%%
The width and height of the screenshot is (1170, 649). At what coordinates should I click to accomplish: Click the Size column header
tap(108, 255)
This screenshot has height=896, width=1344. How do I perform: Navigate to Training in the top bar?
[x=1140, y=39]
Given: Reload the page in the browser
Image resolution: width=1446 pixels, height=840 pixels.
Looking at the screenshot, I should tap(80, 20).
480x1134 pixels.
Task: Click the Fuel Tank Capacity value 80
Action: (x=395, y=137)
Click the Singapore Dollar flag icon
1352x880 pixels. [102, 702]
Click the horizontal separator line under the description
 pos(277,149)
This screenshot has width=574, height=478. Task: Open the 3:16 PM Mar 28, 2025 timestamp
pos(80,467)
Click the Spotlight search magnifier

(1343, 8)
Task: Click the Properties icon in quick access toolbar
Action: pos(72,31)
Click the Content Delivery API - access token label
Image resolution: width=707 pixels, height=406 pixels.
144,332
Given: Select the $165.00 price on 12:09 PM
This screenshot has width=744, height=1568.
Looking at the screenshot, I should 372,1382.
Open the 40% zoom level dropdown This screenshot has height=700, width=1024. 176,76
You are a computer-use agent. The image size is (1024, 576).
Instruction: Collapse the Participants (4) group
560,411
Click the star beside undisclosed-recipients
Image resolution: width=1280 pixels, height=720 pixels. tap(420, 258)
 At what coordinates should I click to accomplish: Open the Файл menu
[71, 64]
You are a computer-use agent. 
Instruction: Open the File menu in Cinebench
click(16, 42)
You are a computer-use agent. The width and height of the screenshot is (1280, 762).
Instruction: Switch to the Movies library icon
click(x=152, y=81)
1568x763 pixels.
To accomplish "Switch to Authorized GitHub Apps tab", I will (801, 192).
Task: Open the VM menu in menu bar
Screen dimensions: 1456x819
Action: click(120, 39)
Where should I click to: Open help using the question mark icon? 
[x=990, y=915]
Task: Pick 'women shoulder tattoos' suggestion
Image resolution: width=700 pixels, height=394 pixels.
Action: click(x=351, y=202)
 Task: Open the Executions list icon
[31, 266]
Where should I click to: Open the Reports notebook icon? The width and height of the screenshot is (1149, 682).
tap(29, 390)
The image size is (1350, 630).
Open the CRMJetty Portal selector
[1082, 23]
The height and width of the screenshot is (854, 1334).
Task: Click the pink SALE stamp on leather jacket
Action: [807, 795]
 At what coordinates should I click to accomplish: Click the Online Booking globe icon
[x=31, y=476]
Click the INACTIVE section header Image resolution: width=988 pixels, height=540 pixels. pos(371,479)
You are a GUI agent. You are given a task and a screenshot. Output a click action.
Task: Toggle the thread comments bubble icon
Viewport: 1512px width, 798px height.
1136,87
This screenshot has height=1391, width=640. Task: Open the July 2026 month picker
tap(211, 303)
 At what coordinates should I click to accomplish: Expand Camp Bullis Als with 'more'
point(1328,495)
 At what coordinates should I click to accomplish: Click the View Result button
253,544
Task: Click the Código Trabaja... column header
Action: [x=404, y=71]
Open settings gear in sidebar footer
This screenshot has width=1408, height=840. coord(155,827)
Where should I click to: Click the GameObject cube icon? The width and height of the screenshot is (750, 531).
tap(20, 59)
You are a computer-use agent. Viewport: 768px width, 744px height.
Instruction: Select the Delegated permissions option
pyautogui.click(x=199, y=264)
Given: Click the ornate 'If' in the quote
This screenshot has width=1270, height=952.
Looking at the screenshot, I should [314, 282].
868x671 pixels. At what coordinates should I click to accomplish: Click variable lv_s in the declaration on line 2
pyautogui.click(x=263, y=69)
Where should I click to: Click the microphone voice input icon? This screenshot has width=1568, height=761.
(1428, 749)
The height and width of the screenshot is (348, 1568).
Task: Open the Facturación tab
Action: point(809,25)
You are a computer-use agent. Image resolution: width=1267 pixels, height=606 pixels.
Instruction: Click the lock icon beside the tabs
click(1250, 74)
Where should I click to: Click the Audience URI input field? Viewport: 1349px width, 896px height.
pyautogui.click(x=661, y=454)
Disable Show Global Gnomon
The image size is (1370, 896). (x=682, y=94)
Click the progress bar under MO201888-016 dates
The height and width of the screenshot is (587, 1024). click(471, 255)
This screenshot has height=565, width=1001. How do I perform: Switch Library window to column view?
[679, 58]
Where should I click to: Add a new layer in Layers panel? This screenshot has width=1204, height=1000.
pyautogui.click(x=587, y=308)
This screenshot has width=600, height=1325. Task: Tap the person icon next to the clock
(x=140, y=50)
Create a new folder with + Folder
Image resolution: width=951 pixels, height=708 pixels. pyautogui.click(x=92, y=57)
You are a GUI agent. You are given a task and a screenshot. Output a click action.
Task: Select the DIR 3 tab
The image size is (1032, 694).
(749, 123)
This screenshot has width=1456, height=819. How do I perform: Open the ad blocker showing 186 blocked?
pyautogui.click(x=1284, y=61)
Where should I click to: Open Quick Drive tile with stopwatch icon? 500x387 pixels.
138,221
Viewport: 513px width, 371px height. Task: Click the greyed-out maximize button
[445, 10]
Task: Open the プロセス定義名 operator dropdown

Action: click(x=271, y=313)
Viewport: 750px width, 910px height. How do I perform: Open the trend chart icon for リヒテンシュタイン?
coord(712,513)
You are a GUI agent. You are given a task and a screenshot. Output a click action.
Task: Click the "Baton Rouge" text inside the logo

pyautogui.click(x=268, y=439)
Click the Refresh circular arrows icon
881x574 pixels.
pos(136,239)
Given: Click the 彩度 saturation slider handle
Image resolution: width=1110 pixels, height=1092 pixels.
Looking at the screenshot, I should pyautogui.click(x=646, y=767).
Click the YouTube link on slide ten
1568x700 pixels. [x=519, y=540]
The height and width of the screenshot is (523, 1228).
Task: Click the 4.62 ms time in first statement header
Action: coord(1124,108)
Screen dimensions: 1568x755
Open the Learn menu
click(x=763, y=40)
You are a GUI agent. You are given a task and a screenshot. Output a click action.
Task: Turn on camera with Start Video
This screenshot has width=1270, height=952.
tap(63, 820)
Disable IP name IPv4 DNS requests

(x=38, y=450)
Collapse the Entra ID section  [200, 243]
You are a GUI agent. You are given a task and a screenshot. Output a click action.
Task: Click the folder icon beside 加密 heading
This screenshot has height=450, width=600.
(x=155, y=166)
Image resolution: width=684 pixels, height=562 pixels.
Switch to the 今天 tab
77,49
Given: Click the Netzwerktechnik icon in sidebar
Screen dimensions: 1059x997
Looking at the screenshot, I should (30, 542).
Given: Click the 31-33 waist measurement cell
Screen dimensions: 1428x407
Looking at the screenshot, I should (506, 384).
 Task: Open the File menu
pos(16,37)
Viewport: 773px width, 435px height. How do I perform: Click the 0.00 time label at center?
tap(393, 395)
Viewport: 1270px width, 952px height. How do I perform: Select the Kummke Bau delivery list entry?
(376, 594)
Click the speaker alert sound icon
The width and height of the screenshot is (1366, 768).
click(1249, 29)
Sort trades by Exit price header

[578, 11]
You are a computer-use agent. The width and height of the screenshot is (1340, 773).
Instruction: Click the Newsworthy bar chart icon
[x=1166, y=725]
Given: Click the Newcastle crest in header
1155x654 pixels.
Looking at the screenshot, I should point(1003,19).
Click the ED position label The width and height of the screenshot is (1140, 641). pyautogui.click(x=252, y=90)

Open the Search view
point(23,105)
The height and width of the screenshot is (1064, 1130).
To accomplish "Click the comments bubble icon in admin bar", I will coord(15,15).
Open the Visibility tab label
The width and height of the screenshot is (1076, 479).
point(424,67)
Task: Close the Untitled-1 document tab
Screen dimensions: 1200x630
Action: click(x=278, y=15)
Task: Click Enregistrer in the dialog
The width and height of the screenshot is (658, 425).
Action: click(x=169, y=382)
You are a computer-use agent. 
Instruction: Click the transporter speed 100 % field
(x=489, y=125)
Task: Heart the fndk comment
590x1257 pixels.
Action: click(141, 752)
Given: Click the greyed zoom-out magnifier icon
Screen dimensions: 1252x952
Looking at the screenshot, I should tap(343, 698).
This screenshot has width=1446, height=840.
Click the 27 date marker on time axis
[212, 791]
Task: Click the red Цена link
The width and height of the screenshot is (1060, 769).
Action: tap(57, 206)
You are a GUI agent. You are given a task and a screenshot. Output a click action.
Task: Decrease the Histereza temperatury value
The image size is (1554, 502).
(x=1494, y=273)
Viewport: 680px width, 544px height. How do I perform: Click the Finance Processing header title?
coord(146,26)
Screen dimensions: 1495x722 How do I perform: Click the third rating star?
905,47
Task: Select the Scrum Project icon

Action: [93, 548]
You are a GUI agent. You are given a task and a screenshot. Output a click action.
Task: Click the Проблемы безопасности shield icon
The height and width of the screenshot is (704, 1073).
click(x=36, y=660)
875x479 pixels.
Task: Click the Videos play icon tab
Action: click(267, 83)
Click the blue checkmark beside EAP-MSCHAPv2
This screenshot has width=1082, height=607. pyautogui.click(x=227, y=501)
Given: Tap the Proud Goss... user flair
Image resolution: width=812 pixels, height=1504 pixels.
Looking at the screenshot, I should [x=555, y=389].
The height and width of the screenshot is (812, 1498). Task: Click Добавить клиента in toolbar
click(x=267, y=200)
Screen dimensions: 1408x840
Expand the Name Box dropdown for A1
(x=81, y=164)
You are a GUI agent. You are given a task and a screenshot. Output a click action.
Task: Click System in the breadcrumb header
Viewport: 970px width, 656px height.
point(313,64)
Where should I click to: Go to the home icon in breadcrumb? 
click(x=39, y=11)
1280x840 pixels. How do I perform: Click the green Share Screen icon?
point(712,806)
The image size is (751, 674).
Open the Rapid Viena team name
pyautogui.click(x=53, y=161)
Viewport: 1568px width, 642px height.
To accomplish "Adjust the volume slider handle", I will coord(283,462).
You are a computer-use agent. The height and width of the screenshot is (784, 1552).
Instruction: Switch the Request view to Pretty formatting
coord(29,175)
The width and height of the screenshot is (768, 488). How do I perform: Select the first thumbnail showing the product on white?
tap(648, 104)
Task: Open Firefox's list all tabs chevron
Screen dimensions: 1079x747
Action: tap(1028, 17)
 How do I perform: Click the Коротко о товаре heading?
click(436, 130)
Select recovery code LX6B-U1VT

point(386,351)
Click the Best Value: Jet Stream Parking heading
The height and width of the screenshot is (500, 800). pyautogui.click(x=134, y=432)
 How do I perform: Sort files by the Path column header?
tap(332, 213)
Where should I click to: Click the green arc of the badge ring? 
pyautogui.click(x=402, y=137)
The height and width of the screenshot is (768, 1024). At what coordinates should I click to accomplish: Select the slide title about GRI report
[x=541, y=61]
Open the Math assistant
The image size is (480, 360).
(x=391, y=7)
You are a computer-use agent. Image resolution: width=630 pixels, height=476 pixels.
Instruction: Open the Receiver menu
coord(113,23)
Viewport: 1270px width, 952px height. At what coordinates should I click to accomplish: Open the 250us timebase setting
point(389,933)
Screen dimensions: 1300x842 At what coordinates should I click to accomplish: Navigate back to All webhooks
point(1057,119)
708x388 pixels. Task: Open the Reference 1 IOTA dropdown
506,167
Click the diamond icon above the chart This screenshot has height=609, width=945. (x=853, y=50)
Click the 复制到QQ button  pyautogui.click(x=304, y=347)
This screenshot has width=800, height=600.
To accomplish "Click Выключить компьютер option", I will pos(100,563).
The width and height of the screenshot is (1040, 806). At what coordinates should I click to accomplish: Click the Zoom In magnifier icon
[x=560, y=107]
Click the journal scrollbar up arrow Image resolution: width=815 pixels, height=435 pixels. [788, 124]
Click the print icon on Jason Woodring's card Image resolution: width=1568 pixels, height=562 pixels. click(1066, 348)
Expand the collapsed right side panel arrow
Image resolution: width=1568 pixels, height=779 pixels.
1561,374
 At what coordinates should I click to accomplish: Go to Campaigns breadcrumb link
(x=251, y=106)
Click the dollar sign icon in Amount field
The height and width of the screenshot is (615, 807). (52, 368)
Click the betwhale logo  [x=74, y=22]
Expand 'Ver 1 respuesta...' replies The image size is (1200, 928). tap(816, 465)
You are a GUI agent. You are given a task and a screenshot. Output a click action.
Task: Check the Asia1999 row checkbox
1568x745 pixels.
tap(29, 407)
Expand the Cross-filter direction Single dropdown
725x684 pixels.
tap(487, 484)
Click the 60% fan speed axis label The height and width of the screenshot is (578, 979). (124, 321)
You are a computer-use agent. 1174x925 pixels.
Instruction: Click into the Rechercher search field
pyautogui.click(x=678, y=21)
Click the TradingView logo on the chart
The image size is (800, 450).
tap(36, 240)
%%
> To be done
Format the entries as a Markdown table with the columns Number and Entry line, counting from the line that contains "Screen dimensions: 1300x842" through the end of the entries, both ends included, and leave out blank lines.

> Solution for this exercise
| Number | Entry line |
|---|---|
| 1 | Screen dimensions: 1300x842 At what coordinates should I click to accomplish: Navigate back to All webhooks |
| 2 | point(1057,119) |
| 3 | 708x388 pixels. Task: Open the Reference 1 IOTA dropdown |
| 4 | 506,167 |
| 5 | Click the diamond icon above the chart This screenshot has height=609, width=945. (x=853, y=50) |
| 6 | Click the 复制到QQ button  pyautogui.click(x=304, y=347) |
| 7 | This screenshot has width=800, height=600. |
| 8 | To accomplish "Click Выключить компьютер option", I will pos(100,563). |
| 9 | The width and height of the screenshot is (1040, 806). At what coordinates should I click to accomplish: Click the Zoom In magnifier icon |
| 10 | [x=560, y=107] |
| 11 | Click the journal scrollbar up arrow Image resolution: width=815 pixels, height=435 pixels. [788, 124] |
| 12 | Click the print icon on Jason Woodring's card Image resolution: width=1568 pixels, height=562 pixels. click(1066, 348) |
| 13 | Expand the collapsed right side panel arrow |
| 14 | Image resolution: width=1568 pixels, height=779 pixels. |
| 15 | 1561,374 |
| 16 |  At what coordinates should I click to accomplish: Go to Campaigns breadcrumb link |
| 17 | (x=251, y=106) |
| 18 | Click the dollar sign icon in Amount field |
| 19 | The height and width of the screenshot is (615, 807). (52, 368) |
| 20 | Click the betwhale logo  [x=74, y=22] |
| 21 | Expand 'Ver 1 respuesta...' replies The image size is (1200, 928). tap(816, 465) |
| 22 | You are a GUI agent. You are given a task and a screenshot. Output a click action. |
| 23 | Task: Check the Asia1999 row checkbox |
| 24 | 1568x745 pixels. |
| 25 | tap(29, 407) |
| 26 | Expand the Cross-filter direction Single dropdown |
| 27 | 725x684 pixels. |
| 28 | tap(487, 484) |
| 29 | Click the 60% fan speed axis label The height and width of the screenshot is (578, 979). (124, 321) |
| 30 | You are a computer-use agent. 1174x925 pixels. |
| 31 | Instruction: Click into the Rechercher search field |
| 32 | pyautogui.click(x=678, y=21) |
| 33 | Click the TradingView logo on the chart |
| 34 | The image size is (800, 450). |
| 35 | tap(36, 240) |